Professora de Marketing e Atendimento, Amanda Lima fala sobre o mercado de grande potencial para as empresas: o consumidor da terceira idade. 

A população brasileira está envelhecendo a cada dia. Estimativas do IBGE apontam que, em 2060 (que está logo aí), teremos 19 milhões de pessoas acima de 80 anos. Para se ter uma ideia, hoje temos cerca de 3,5 milhões, ou seja, em pouco mais de 40 anos, a população de “bisavós e bisavôs” aumentará cinco vezes. O crescimento da renda e o acesso à saúde são algumas das causas desse envelhecimento populacional.

Por outro lado, a população jovem decresce. Enquanto, na década de 1980, as mulheres brasileiras tinham, em média, quatro filhos cada, hoje têm 1,8. A estimativa é que a taxa de fecundidade não passe de 1,5 em 2030. Pois bem, teremos um país com menos jovens e mais velhos. Mas será que serão realmente velhos?

Certamente teremos mais idosos, mas aqueles velhinhos e velhinhas que habitavam o imaginário e os cartoons não representam mais nosso perfil de envelhecimento. Temos cada vez mais “idosos jovens”, que trabalham, fazem atividade física, namoram, utilizam mídias sociais, moram sozinhos e consomem. Para as marcas, esse consumidor é muito interessante e desafiador.

Grande parte da população idosa (e agora refiro-me ao grande segmento de pessoas acima dos 60 anos) possui renda própria, filhos criados e tempo para investir em lazer, compras, viagens e bem-estar. Esse público constitui um mercado de grande potencial, porém demanda uma atenção diferenciada, exigindo das empresas um olhar atento. Muito desse potencial ainda não foi explorado, simplesmente pela falta de cuidado com as necessidades dessas pessoas.

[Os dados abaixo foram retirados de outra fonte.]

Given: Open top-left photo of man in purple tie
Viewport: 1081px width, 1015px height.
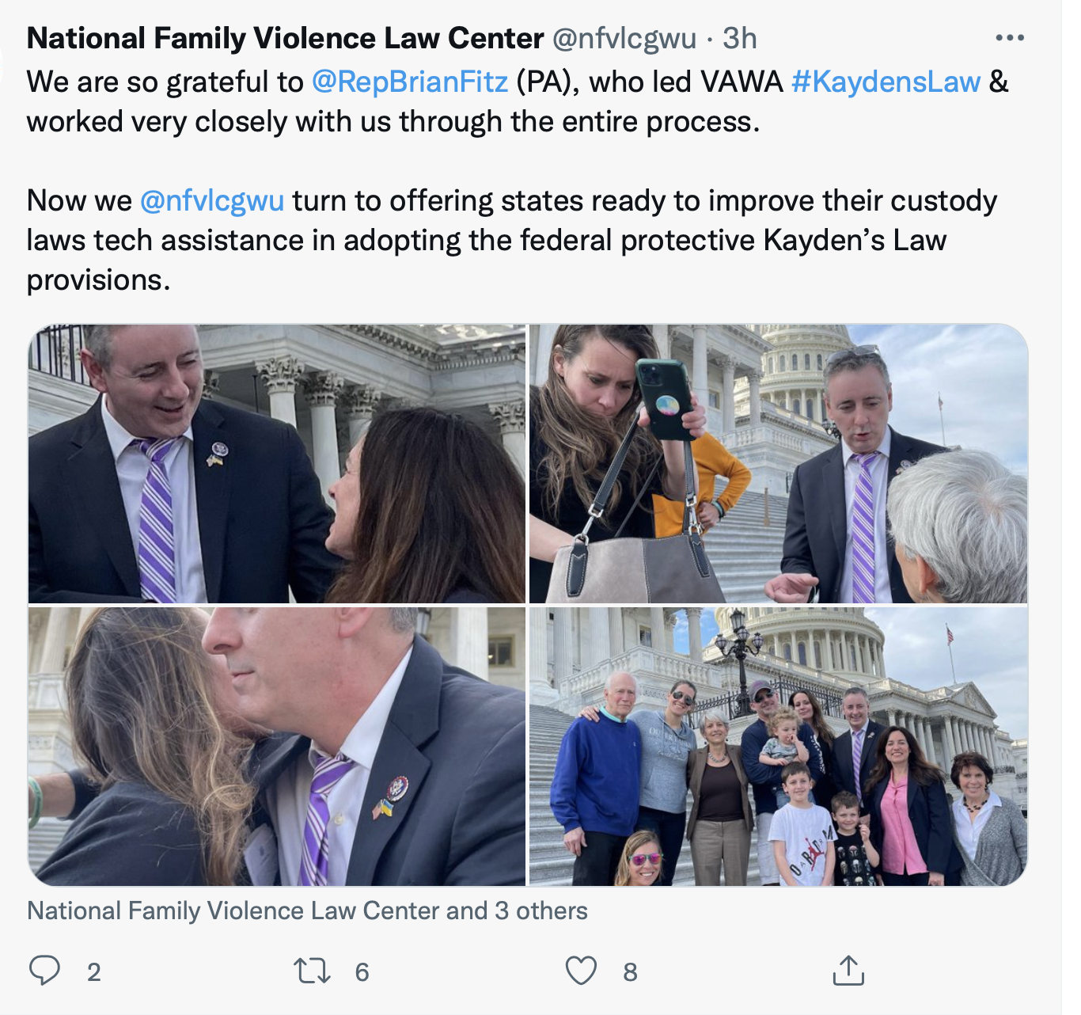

As ofertas para idosos não precisam ter “terceira idade” no rótulo, e sim na sua concepção. É preciso compreender que atributos esse público valoriza e investir num mix de marketing adequado. Essas pessoas podem estar dispostas a investir em relações duradouras com empresas que oferecem modelos de negócios baseados em simplicidade, acesso fácil a informações, atendimento humano, letras grandes, espaço nas lojas, acessibilidade e outros elementos que fazem a diferença para a “velha guarda”.

Desconfio que as empresas ainda não compreendem totalmente esse público e não estão prontas para explorar todo o potencial de consumo que ele possui. Mas, certamente, quem investir em soluções e comunicações que o atendam adequadamente, terá todos os retornos que um consumidor fiel pode trazer.